Various metrics are used to measure brain response, with the most important being LTME (long-term memory encoding). This measures how much information the user registers in their long-term memory, which has implications for their future purchasing behaviours. This is incredibly valuable data for marketers.

How does neuromarketing work?

Neuromarketing is still a nascent concept. Those that do practise it also typically rely on EEG (electroencephalography that reads brain-cell activity) or fMRI (functional magnetic resonance imaging), which uses magnetic fields to track changes in blood flow across the brain. 

However, these techniques require a willing consumer to have their brain scanned, which involves either sitting inside a large machine or having sensors placed on their head. They are also costly, and all the recorded signals must still be translated into validated indicators of consumer behaviour anyway.

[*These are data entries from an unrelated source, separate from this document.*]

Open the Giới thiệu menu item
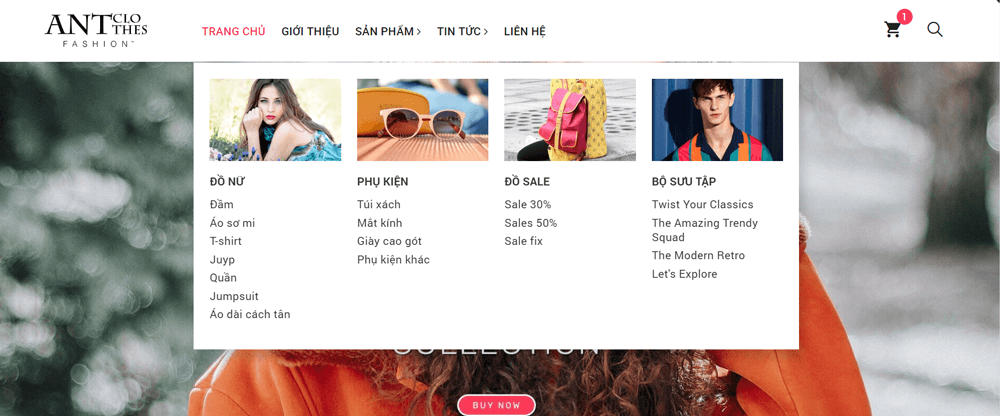 click(x=311, y=31)
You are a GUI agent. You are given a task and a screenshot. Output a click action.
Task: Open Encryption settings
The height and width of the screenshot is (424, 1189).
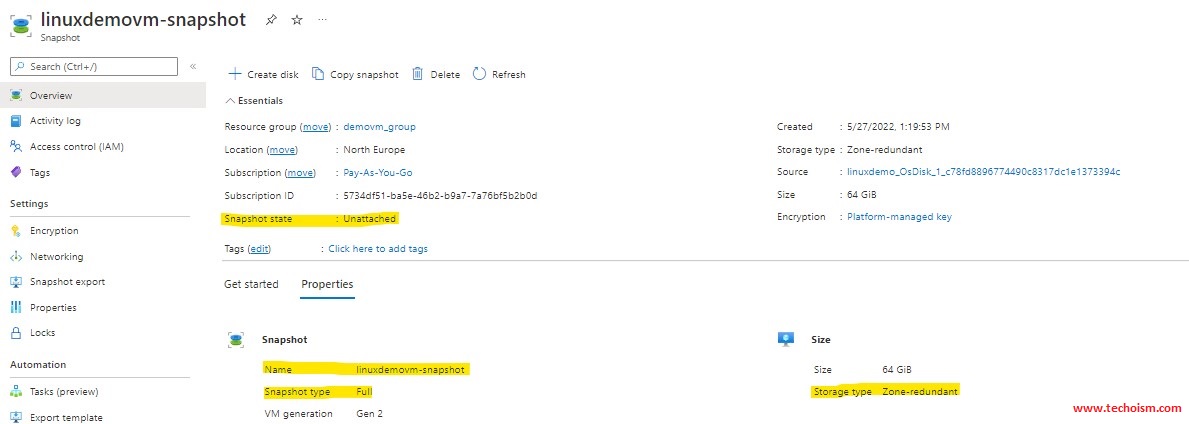[x=54, y=231]
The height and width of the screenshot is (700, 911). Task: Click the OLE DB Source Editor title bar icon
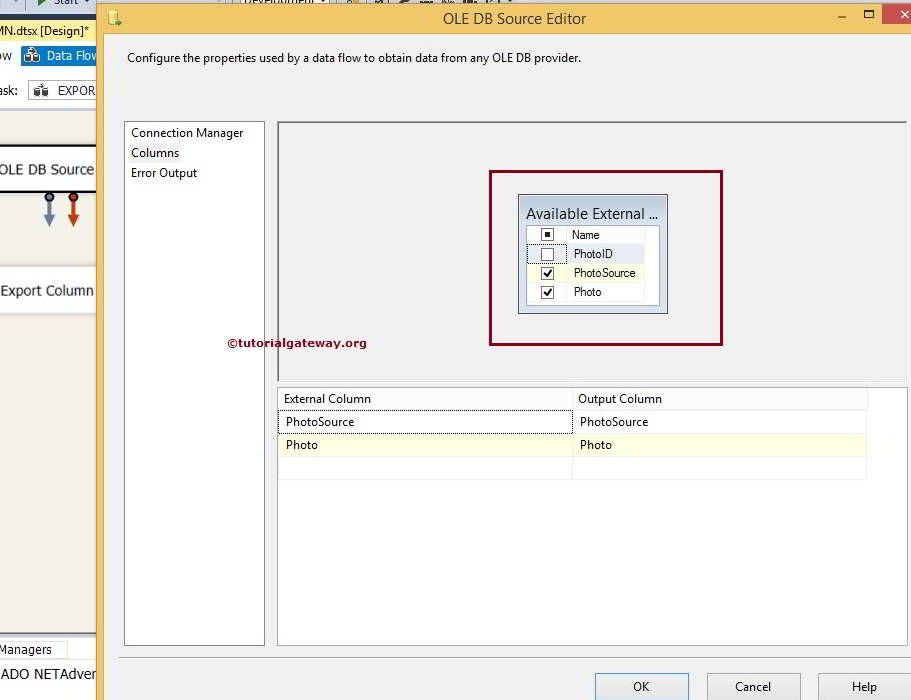tap(114, 18)
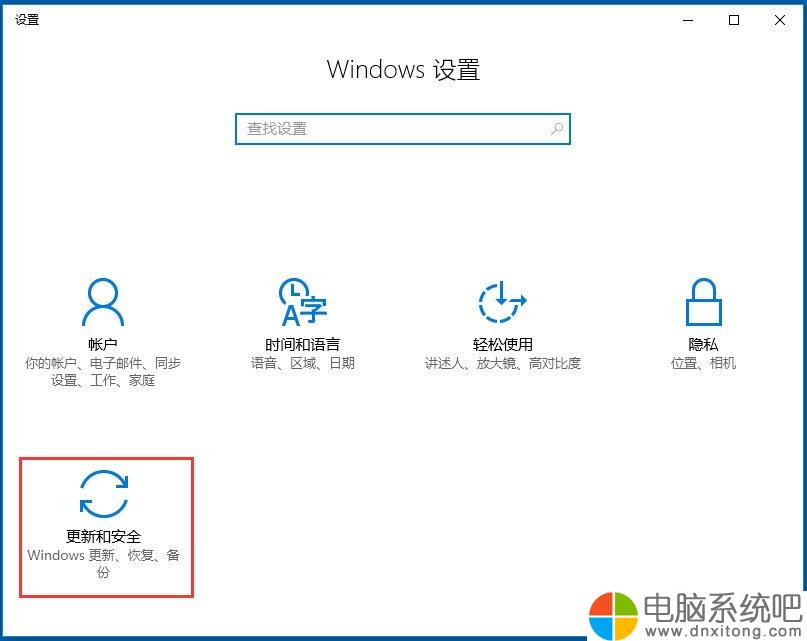
Task: Click the magnifier icon in search box
Action: coord(557,129)
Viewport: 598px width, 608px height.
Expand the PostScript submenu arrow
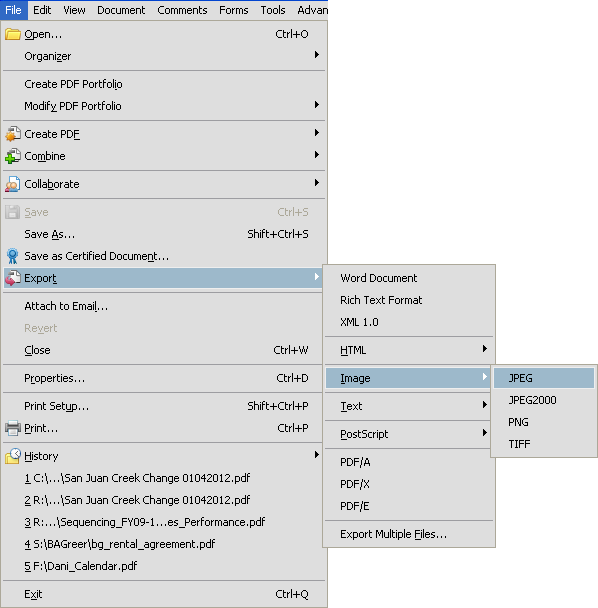coord(485,433)
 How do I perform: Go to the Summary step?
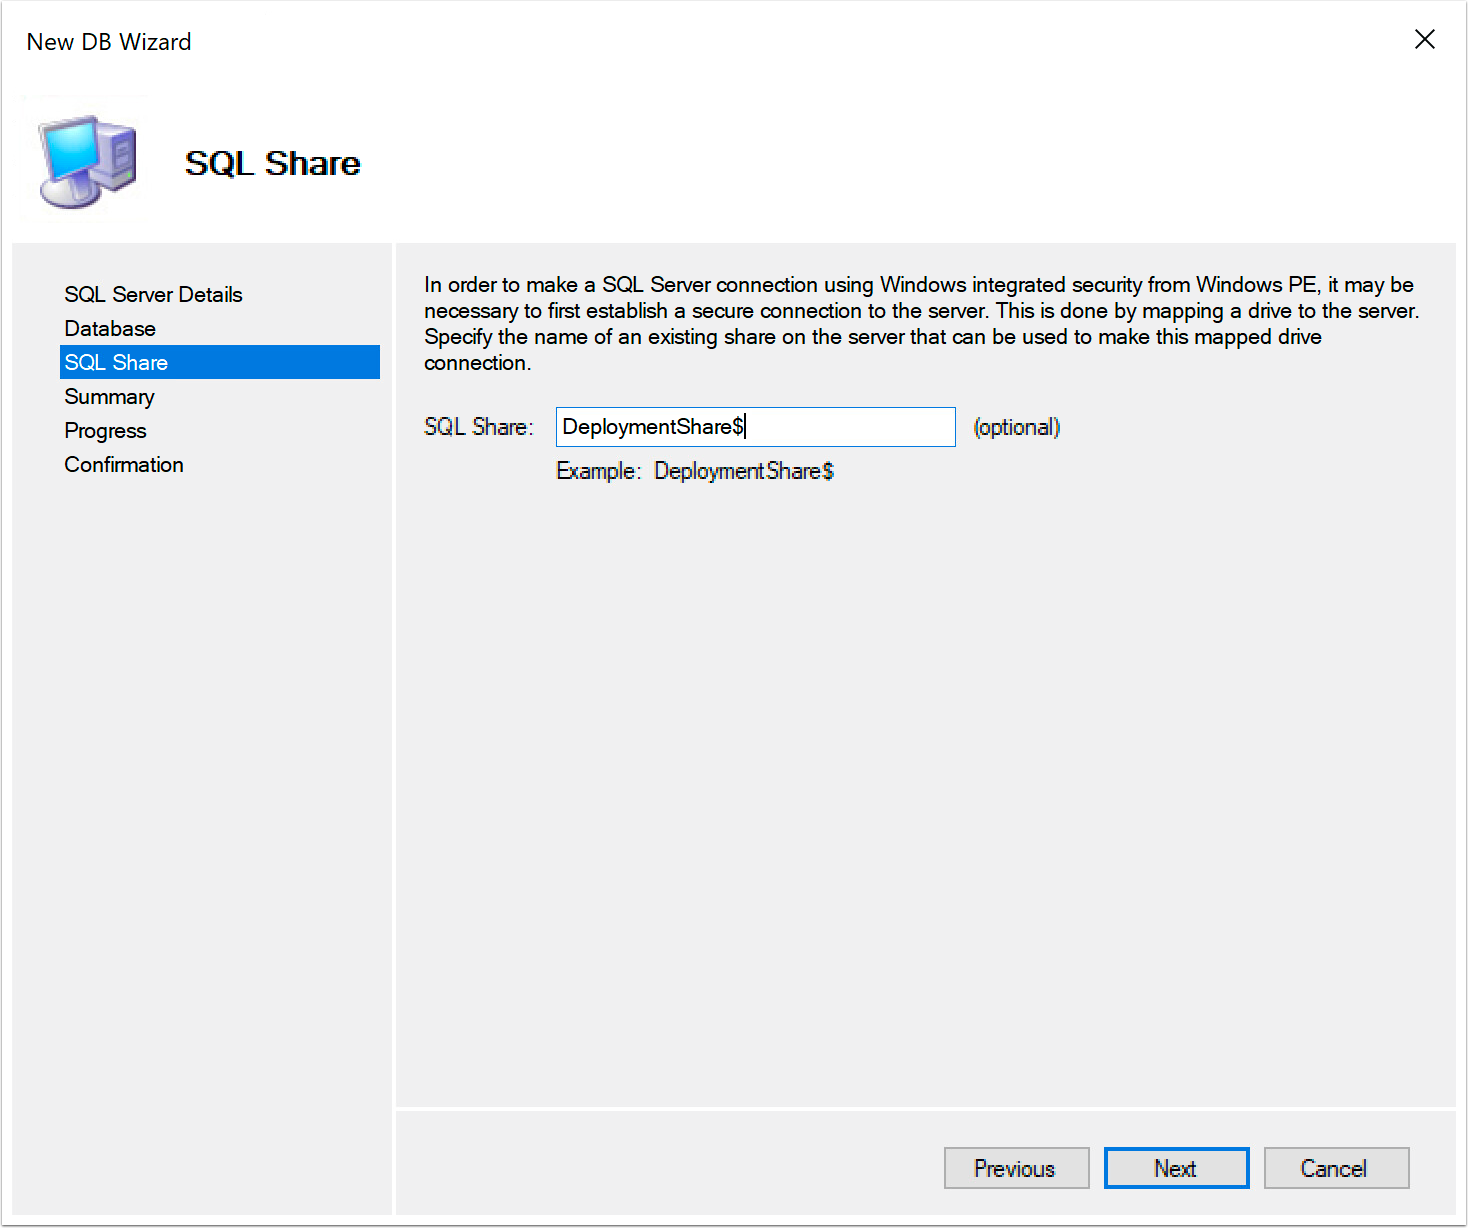(x=109, y=396)
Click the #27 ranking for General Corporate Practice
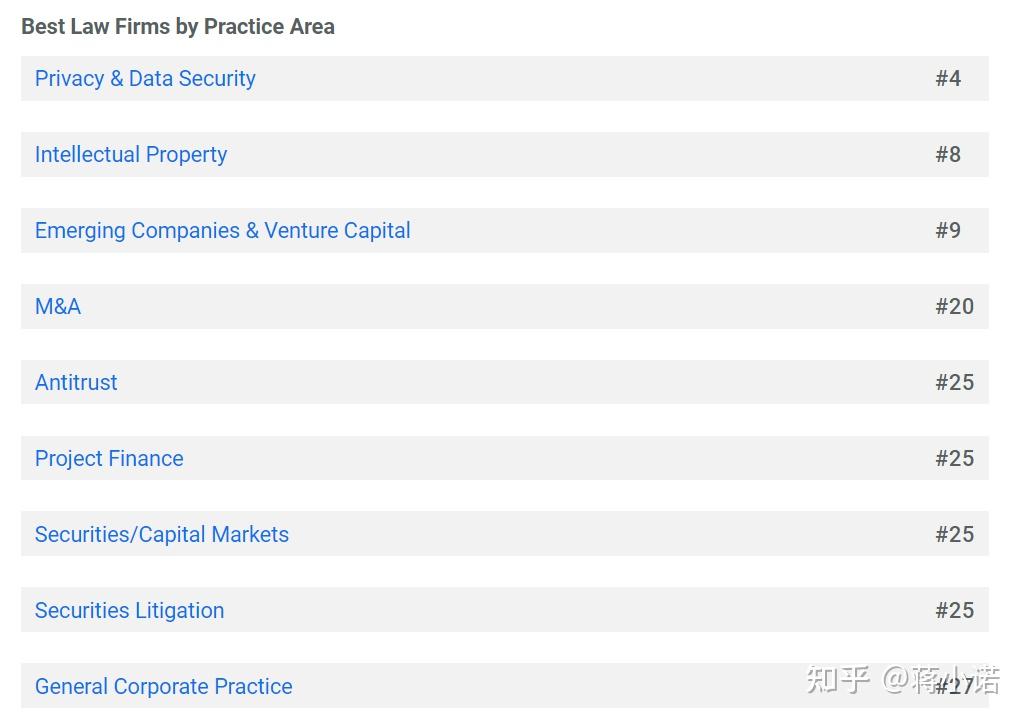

Most marketers that use neuromarketing do so using more affordable and less invasive physiological proxies. These include eye-tracking to measure consumer attention and arousal (by pupil dilation), facial-expression coding to read emotional responses and everything from heart rates to respiration rates for everything else.

It’s no longer the fringe science it was once thought to be. Brands as recognisable as Yahoo, Coca-Cola, PayPal and Facebook have all used neuromarketing in recent years, and that list is only going to expand.

What does neuromarketing show us?

Suppose marketers are able to accurately track LTME (what is being encoded into the long-term memory). In that case, they can measure not only how engaged audiences are with content and how strong their emotional response to it is, how closely they are paying attention to it, and whether they are drawn to or turned off by it. They can then use this data to add significant value to a brand’s advertising communications.

When it comes to how to apply neuromarketing, meanwhile, marketers have a range of ideas. But they all agree it’s a large part of what the future of marketing will look like – and, more importantly, feel like.